Martin said DES received requests from four other nearby homeowners to test their wells. He recommended all property owners within a 1,000-foot radius of each contaminated well test their wells. He said the long-term solution would likely require Bodwell to install a point-of-entry filtration system in his neighbors’ homes if hooking them up to a public water supply is infeasible.
Martin said BRC’s operation is “one of a kind” in the state because of the nature of its storage and spreading operations. BRC holds a septic facility permit to operate the lagoon and a septage site permit, which allows the property owner to spread the material on portions of the property.
The state Bureau of Solid Waste Management in 1982 permitted Robert Rossi to spread septage on the land of a Richard Smith and Bodwell. The permit also allowed Rossi to construct a septage lagoon on Bodwell’s property. Bob Rossi’s Septic Service operates at 120 Sanborn Road. A company representative said it no longer spreads septage material on Bodwell’s property.
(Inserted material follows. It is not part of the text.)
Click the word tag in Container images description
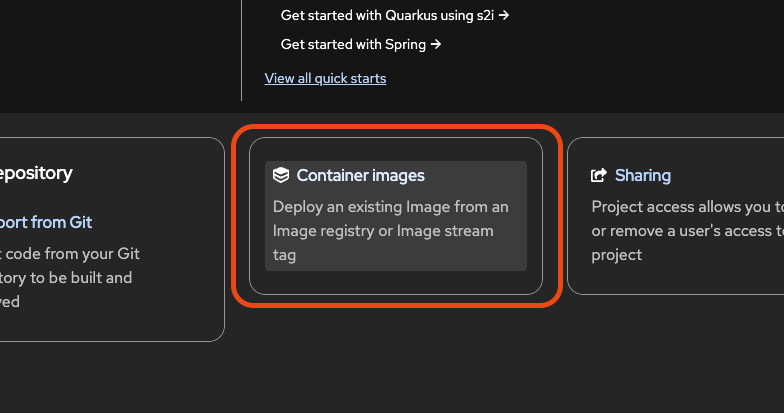Screen dimensions: 784x413 (x=284, y=255)
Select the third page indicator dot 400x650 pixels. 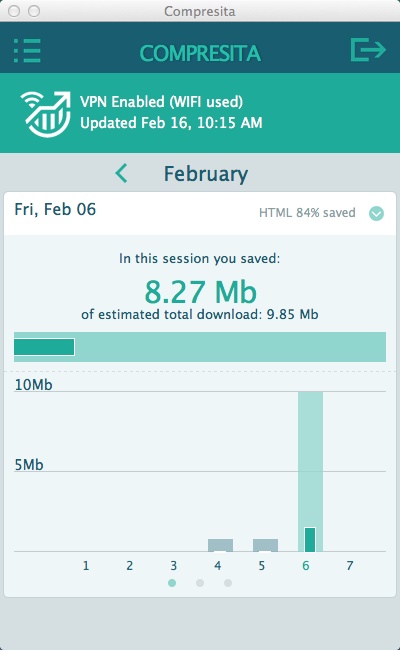pos(228,583)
The 1982 BSWM permit allowed Rossi to spread a maximum of 30,000 gallons of septage per acre, per year, but it could not be applied within 100 feet of low-lying areas, wetlands and drainage areas, and it could not be spread within 300 feet of any residential well.
Martin said septage companies are required to certify adherence to such regulations through the DES biosolids program and DES inspectors visit such sites to verify.
Former state Rep. Mindi Messmer, an environmental scientist, said her concern is that biosolid material with high concentrations of PFAS are being repurposed into fertilizer and used in agricultural settings.
“Because the septage is not heated at a really high temperature, PFAS doesn’t break down and it becomes more concentrated when the liquids are removed,” Messmer said.
Martin said DES added PFAS testing to its biosolids program and requested every entity in the state with a groundwater management permit have their wells tested for PFAS. He did not have an update on the progress of the testing program.
“We’ve recognized the connection between wastewater residuals and fertilizer,” Martin said. “We want to know at what levels.”